Key Experimental Results¶
Main Results¶
EVIMO2 Continuous Optical Flow Dataset:
| Method | TEPE ↓ | TAE ↓ | %Out ↓ |
|---|---|---|---|
| Paredes et al. (Self-supervised) | 21.69 | 51.91 | 0.634 |
| E-RAFT (Linear) | 19.38 | 74.52 | 0.656 |
| BFlow (Zero-shot/OOD) | 8.63 | 19.94 | 0.363 |
| Ours (Self-supervised FT) | 6.14 | 16.98 | 0.254 |
| BFlow (In-domain Supervised) | 3.38 | 11.68 | 0.166 |
DSEC Optical Flow Benchmark (Comparison of self-supervised methods):
| Method | Inference Time (ms) | EPE ↓ | AE ↓ | %Out ↓ |
|---|---|---|---|---|
| E-RAFT (Supervised) | 46.3 | 0.788 | 10.56 | 2.684 |
| Ours (Self-supervised) | ~9 | Best | AE Gain 19% | %Out Gain 14% |
Ablation Study¶
Impact of Different Motion Priors (EVIMO2):
| Motion Prior | TEPE ↓ | TAE ↓ | %Out ↓ |
|---|---|---|---|
| Polynomial Basis (SSL) | 6.78 | 19.76 | 0.272 |
| Learnable Basis (SSL) | 7.46 | 19.78 | 0.284 |
| Bézier Curve (SSL) | 6.14 | 16.98 | 0.254 |
| Polynomial Basis (OOD) | 9.36 | 20.88 | 0.363 |
| Bézier Curve (OOD) | 8.63 | 19.94 | 0.363 |
Key Findings¶
- Self-supervised fine-tuning improves zero-shot performance by approximately 29% (TEPE decreased from 8.63 to 6.14), effectively bridging the sim-to-real gap.

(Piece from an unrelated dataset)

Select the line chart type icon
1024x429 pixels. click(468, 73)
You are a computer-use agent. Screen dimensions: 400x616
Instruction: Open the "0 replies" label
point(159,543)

- The Bézier curve performs the best among the three motion priors (\(N_c=10\)).
- For long-term prediction (>200ms), the improvement from self-supervised fine-tuning is particularly significant.
- The inference speed on DSEC is 5 times faster than previous self-supervised methods.
Highlights & Insights¶
- Integrating motion priors into the CM framework is an elegant design: non-linear trajectories adapt to complex motion, while their smoothness naturally provides regularization, subtly solving the event collapse issue.
- The KNN scheme implemented using the KeOps symbolic matrix framework resolves the scalability issues of large-scale event-trajectory association, representing a practical engineering contribution.
- The construction of the EVIMO2 continuous optical flow dataset is itself a contribution, providing a new evaluation benchmark for long-term motion estimation with event cameras.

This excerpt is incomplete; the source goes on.